Erich Hollenstein legt in dem folgenden Artikel den Fokus auf die Darstellung und Diskussion von „Schulsozialarbeit in der Sekundarstufe I“ und arbeitet deren Besonderheiten heraus. Bei seinen Erörterungen nimmt er immer wieder Bezug auf die Konzeption der Schulsozialarbeit in Freiburg. Nachholbedarf erkennt er dort bei den Qualitätsstandards, welchen er zum einen bei der Thematik Inklusion und zum anderen in der Schaffung non-formaler Bildungsangebote verortet. Im Vergleich zur Primarstufe attestiert der Autor der Sekundarstufe I eine „Lernstoffzentrierung“ (S. 73), welche zu einer erhöhten sozialpädagogischen Unterstützung führt. Neben dieser schulbezogenen Argumentation bezieht Hollenstein sozialisationsbezogene Überlegungen (Auseinandersetzung mit der eigenen Identität, erhöhte Zuwendung zur Peergroup etc.) in seine Argumentation ein, um die sozialpädagogischen Herausforderungen der Schulsozialarbeit in der Sekundarstufe I aufzuzeigen.

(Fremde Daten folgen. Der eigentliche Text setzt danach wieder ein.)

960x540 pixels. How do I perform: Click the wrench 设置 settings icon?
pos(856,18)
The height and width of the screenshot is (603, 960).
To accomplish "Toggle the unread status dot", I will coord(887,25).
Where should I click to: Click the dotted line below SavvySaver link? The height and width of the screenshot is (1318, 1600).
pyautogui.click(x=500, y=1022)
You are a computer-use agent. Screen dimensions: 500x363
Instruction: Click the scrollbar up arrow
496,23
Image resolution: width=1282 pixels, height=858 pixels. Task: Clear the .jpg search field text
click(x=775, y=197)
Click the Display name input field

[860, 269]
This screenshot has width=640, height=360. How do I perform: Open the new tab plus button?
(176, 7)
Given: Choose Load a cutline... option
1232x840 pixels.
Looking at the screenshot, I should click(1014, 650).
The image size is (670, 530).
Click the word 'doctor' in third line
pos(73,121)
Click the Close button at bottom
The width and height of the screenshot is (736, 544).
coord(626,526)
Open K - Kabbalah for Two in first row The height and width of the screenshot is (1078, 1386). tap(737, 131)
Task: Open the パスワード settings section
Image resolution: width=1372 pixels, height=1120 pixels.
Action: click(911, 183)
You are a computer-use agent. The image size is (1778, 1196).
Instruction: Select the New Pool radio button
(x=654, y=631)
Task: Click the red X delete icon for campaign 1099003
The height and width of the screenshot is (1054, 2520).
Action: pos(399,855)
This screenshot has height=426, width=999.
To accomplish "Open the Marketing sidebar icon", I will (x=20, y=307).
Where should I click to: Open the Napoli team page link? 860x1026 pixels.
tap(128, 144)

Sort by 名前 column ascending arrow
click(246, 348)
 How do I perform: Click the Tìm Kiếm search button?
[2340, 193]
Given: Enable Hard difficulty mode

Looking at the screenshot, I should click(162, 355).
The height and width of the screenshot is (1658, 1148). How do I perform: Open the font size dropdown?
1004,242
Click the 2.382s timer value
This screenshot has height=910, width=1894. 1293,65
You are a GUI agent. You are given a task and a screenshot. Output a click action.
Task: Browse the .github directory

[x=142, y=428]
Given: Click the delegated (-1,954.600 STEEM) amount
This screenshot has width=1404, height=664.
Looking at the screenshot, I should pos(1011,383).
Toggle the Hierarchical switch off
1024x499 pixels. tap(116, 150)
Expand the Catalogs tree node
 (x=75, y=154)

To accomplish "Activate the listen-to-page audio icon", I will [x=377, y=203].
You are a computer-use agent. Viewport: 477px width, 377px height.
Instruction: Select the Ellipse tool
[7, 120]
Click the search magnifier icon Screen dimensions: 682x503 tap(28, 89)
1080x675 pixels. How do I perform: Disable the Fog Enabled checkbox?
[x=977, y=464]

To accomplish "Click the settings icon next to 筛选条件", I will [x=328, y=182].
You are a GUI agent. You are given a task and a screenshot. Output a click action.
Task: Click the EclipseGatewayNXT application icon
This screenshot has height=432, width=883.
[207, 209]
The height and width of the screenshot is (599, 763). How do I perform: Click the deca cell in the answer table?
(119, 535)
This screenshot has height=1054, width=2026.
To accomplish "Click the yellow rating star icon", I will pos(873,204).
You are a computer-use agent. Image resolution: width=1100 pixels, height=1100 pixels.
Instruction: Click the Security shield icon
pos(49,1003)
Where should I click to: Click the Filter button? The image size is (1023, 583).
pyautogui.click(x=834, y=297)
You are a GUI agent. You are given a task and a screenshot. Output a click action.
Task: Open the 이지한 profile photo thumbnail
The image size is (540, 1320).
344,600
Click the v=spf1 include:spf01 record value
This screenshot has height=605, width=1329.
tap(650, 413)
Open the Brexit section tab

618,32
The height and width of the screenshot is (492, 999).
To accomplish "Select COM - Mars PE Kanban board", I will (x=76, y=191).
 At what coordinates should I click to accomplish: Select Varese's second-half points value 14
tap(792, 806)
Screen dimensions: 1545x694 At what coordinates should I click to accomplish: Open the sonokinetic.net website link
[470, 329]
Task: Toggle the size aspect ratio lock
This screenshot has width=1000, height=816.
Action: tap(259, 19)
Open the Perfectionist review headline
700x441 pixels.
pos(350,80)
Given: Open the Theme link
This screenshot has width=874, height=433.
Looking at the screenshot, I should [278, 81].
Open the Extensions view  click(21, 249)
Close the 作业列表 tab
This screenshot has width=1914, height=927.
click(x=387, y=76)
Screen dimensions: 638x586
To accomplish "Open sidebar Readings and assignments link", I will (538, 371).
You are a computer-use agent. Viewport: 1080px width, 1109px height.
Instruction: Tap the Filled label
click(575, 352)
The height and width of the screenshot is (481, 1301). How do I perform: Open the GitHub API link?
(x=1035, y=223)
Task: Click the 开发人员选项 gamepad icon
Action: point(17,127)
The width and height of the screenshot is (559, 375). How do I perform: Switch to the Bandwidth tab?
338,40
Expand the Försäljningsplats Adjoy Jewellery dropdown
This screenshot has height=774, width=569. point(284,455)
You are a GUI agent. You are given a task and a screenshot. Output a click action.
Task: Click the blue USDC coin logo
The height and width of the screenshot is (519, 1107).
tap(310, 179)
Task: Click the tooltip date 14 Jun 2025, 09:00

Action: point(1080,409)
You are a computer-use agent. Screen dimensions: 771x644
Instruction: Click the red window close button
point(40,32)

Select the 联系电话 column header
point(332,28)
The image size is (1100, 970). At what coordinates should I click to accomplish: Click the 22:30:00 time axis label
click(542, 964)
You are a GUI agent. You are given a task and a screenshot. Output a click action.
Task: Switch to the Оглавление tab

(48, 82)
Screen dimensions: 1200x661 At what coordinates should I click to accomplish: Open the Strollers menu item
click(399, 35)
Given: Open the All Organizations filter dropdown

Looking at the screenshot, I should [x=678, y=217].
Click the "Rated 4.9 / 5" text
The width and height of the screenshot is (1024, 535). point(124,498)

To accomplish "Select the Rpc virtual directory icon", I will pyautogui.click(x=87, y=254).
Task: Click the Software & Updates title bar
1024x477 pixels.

Der Beitrag „Zur ‚Trägerdebatte‘ in der Schulsozialarbeit: Was zeichnet die Anbindung an die Kinder- und Jugendhilfe aus?“ von Julia Schad-Heim kreist um die kontrovers diskutierte Frage, welche Trägerschaft (Zuständigkeit auf Seiten der Kinder- und Jugendhilfe oder auf Seiten der Schule) für die Schulsozialarbeit als Handlungsfeld und für die Schulsozialarbeitenden als agierende Fachkräfte am geeignetsten erscheint. Die klare Positionierung, dass die Zuständigkeit bei der Kinder- und Jugendhilfe verortet werden muss, zieht sich durch den gesamten Beitrag, wobei sich die Autorin vor allem auf die Argumente eines Positionspapiers katholischer Träger aus dem Jahr 2015 stützt.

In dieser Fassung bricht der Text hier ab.